On appeal, the Town argues that the Board lacked the authority to waive its own substantive rule. In response, GLC points to Board Rule 1.200, which provides as follows: "Except where prohibited by statute or the terms of the rule itself, the Board may for good cause grant exceptions in particular cases to any provision of these rules." 8 Code of Vt. Rules 30 000 001 –1 (February 2010). We do not consider the Town's argument because the Town made no such argument below. To the contrary, the Town argued in its September 17 comments that the Board could waive Board Rule 5.503(A) only on the record on the basis of evidence presented at a hearing following a full opportunity for discovery. See In re Entergy Nuclear Vt.

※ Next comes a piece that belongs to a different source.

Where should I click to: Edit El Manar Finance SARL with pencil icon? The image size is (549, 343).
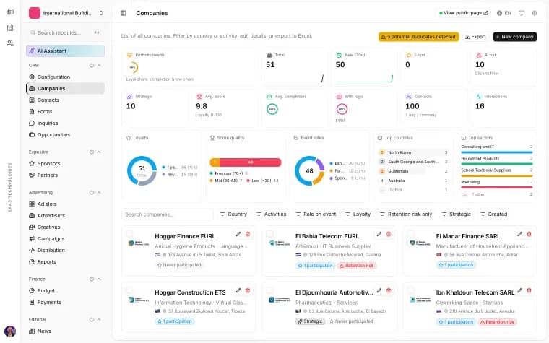[519, 234]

Yankee, LLC, 2007 VT 103, ¶ 9, 182 Vt. 340, 939 A.2d 504 (stating that "when reviewing decisions of the Board, this Court will not address arguments not properly preserved for appeal"). That is the relief that our remand provides the Town.

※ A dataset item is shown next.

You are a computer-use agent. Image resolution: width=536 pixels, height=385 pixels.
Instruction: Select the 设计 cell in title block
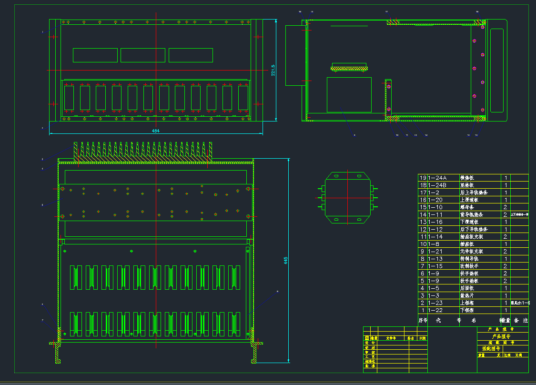[370, 343]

GLC argues that the Town had no standing to challenge the FTA insofar as the Town has not been aggrieved by the Board's decision to waive a system impact study because the Town has no legal interest in systems security with respect to an electric utility's interconnection with a generation source. GLC ignores the fact that system stability and reliability is one of the CPG criteria, see 30 V.S.A. § 248(b)(3), which the Town claims can impact it in several ways. In any event, GLC did not challenge the Town's standing to comment on this issue before the Board. See Gasoline Marketers of Vt., Inc. v. Agency of Nat. Res., 169 Vt. 504, 508 n.3, 739 A.2d 1230,1233 n.3 (1999) ("Appellee ANR cannot raise standing for the first time on appeal, affording [appellant] no opportunity to present additional facts establishing standing.... The fact that standing is a threshold jurisdictional issue does not relieve a defendant of the burden of raising it at trial." (citations omitted)).

¶ 27. Apart from the interconnection issue, we remand the matter for the Board to consider the Town's September 17 comments in toto and determine if they raise any significant issues requiring a technical hearing. The Board must consider not only previously unaddressed changes in GLC's September 8 filing, such as the second access road, but also the Town's supplemental comments on other criteria.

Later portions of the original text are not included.